When a 130-pound rider gets on a bike tuned for a 160-pound rider, she or he will struggle to find an air pressure that allows the suspension to deliver nice small bump compliance and deep-stroke support. For example, our hardest-charging tester weighs 100-pounds. In the past, she has had to run her fork with so little air that it doesn't have enough pressure to extend back to its full travel after it cycles.
Luckily, more women are out on the trails than ever before. As a result, the industry is trying to figure out how to make bikes that work for women.
Women's mountain bikes are part fluff and part substance, with a steady march towards the latter. It's also a large dose of marketing, but that's not such a bad thing. People are more likely to enter a sport where they see themselves represented. Showing more women on bikes — fixing bikes, shredding bikes — makes it obvious that this is a space that women are welcome to occupy. Jen Audia, US Marketing Manager for Liv, puts it this way, providing women's bikes helps ladies look up at trail strewn mountainsides and say, "this is my treehouse."

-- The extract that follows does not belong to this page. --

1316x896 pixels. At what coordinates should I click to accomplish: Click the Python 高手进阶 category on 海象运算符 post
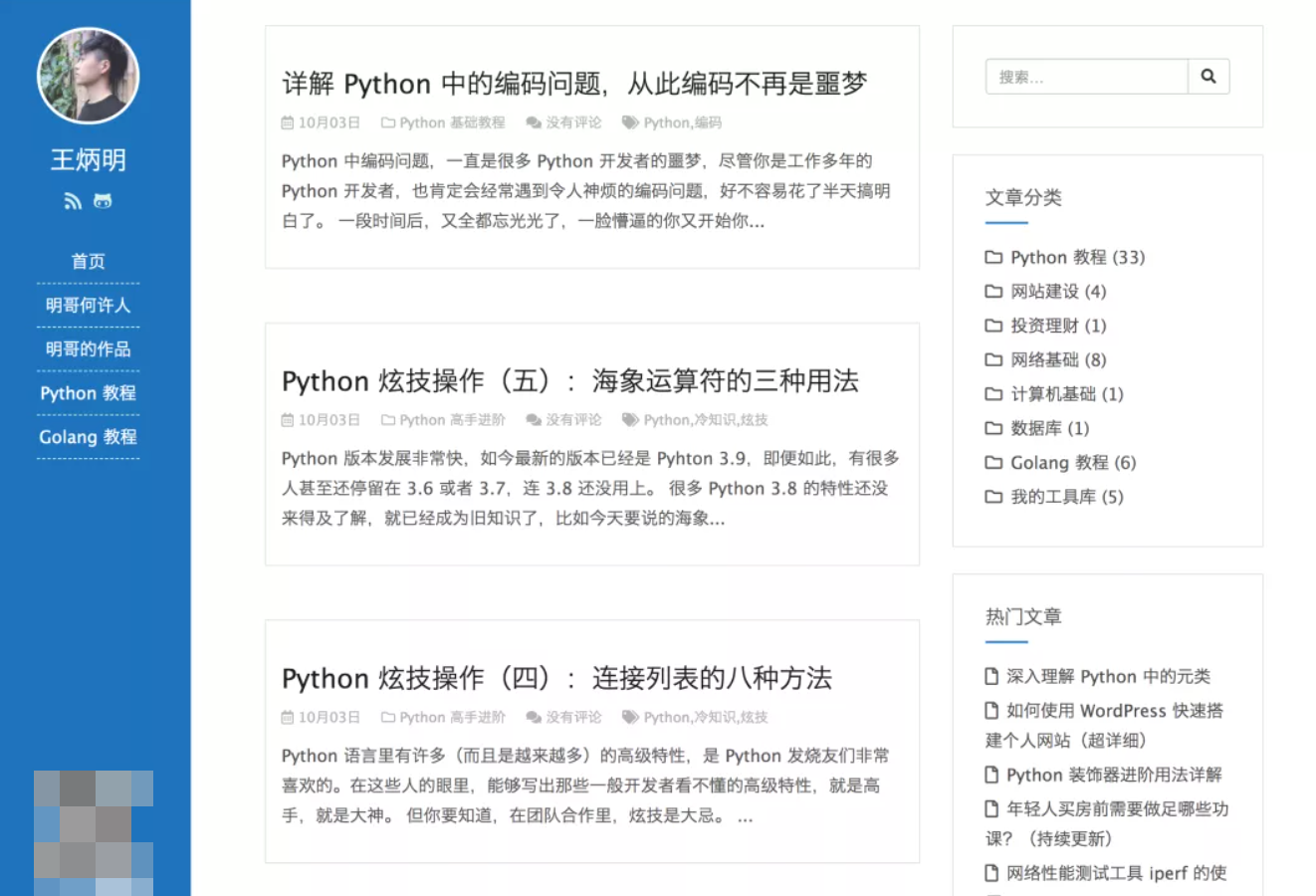pos(452,420)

Brass tacks. Almost all women's bikes have women specific contact points — i.e., women's saddles for wider sit bones, shorter cranks for shorter riders, grips for smaller hands, and narrower handlebars for narrower shoulders. It's nice to have a more female-friendly bike out of the box, but the saddles are still subpar stock versions, shorter cranks seem unnecessary, handlebars are easy to cut down and grips are inexpensive. These are nice but fluffy, usually pink or purple fluff.
Looking for more bang for your buck on your women's specific mountain bike? We examine how well a product performed relative to its price.

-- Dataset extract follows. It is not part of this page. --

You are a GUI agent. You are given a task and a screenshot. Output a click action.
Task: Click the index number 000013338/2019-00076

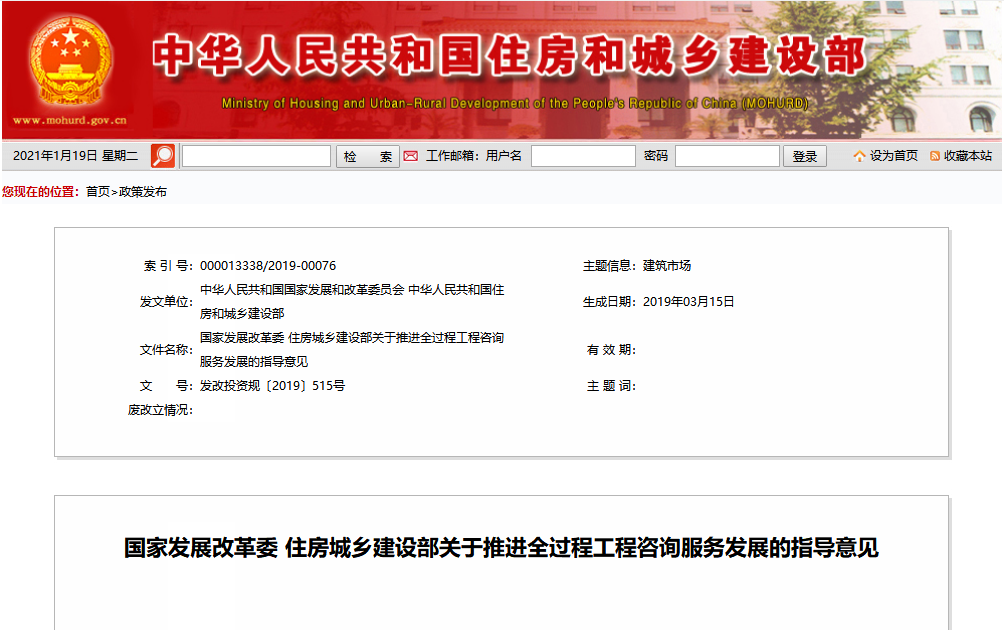pyautogui.click(x=268, y=266)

It's All About Small Sizes and Shock Tunes
The most helpful steps a manufacturer can take to get a smaller, lighter rider on the right bike is to make more bikes in small frame sizes and with lighter shock tunes. (The same goes for the bigger, heavier riders. They need big frames and burly tunes.) Right now, women's specific brands are one of the easiest places to find softer tunes. Our women testers range from 5'3 to 5'5 and 100 to 135 pounds. They all found it easier to dial in shock pressures on these women's mountain bikes than the unisex models that they own. This allowed for better small bump compliance and use of the full shock stroke.
Aside from women's specific brands (e.g., Juliana and Liv) and big brands that make women's bikes (e.g., Specialized), a few other companies consciously make space for smaller riders. Trek makes women's bikes but only offers different contact points. The shock tunes are the same for women and men. Ibis offers a Roxy Tune for lighter riders on the Mojo 3, but only on that bike. Pivot offers an excellent array of small and extra small frames but no women's specific shock tuning. This brings us to, the rub.

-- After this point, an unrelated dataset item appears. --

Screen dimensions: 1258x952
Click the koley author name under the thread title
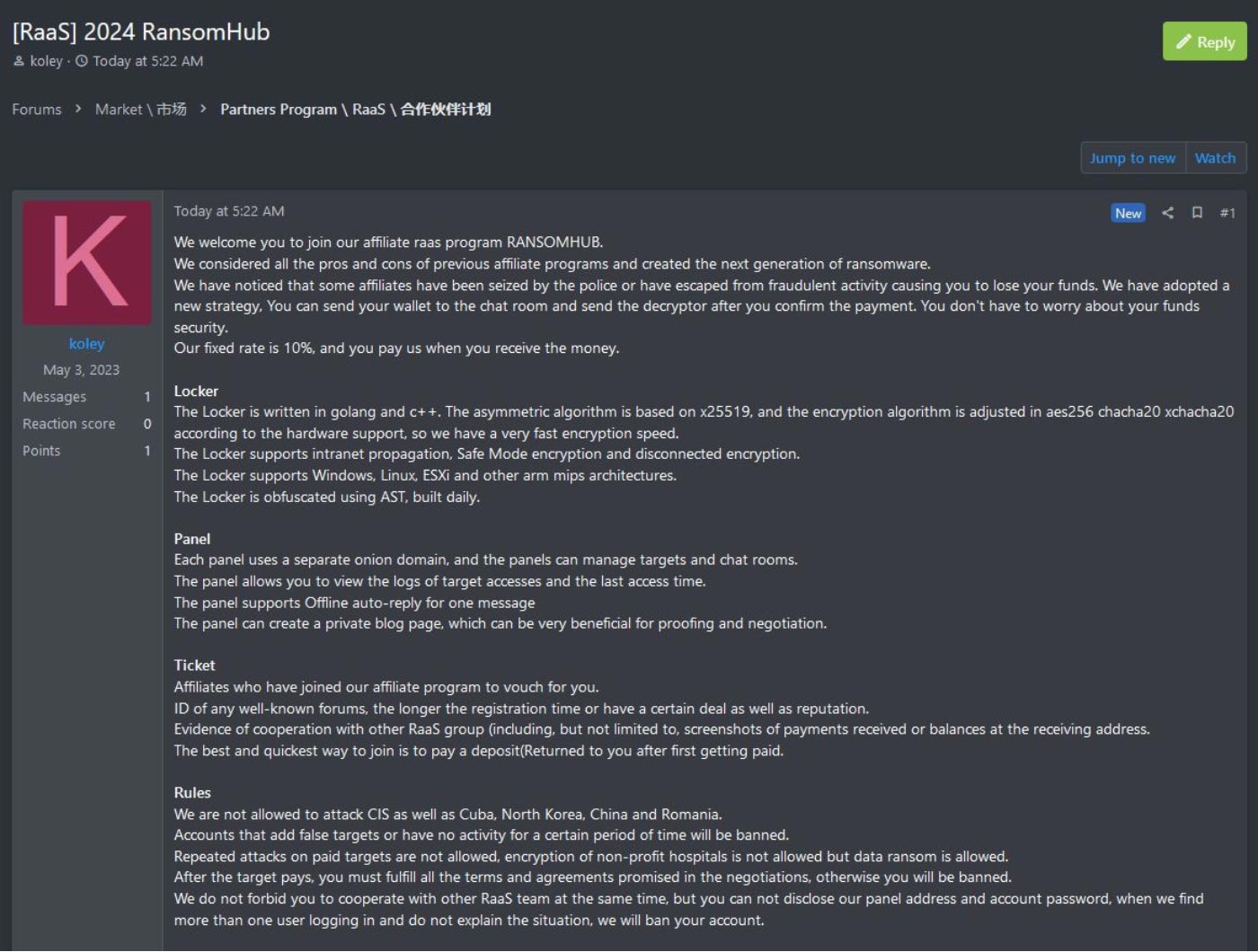click(x=47, y=61)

There aren't as many women's mountain bikes as there are unisex bikes. To enjoy a wider range of bike innovation as a smaller rider, you're still going to have to deal with shocks that are incorrectly tuned for you. In addition, not all manufacturers offer extra small frames. Some 29ers aren't available in smaller sizes.
Women's Specific Geometry
While women's mountain bikes used to offer unique geometry, most companies shifted to providing unisex frame geometry with women's specific components. Santa Cruz, Juliana's parent company, and Juliana use the same frames with different names, colorways, and components. (Note, a men's small is exactly the same as a women's small. A small is small. A medium is a medium, and so forth.) One holdout from this overall trend is Liv/Giant.
Liv's website and US Marketing Manager, Jen Audia, explain that a global body dimension database shows that women have longer legs, shorter torsos, a lower center of gravity, and more leg strength than arm strength when compared to men. (In contrast, Juliana's website notes that the CDC data shows no discernable body pattern difference between the sexes.) As a result, Liv makes bikes with shorter reaches, more upright cockpits, and higher bottom brackets. They claim this is to reduce back and neck pressure caused by stretching over a longer cockpit and to decrease pedal strikes, reasoning that women have lower centers of gravity and won't benefit as much from a lowered bottom bracket.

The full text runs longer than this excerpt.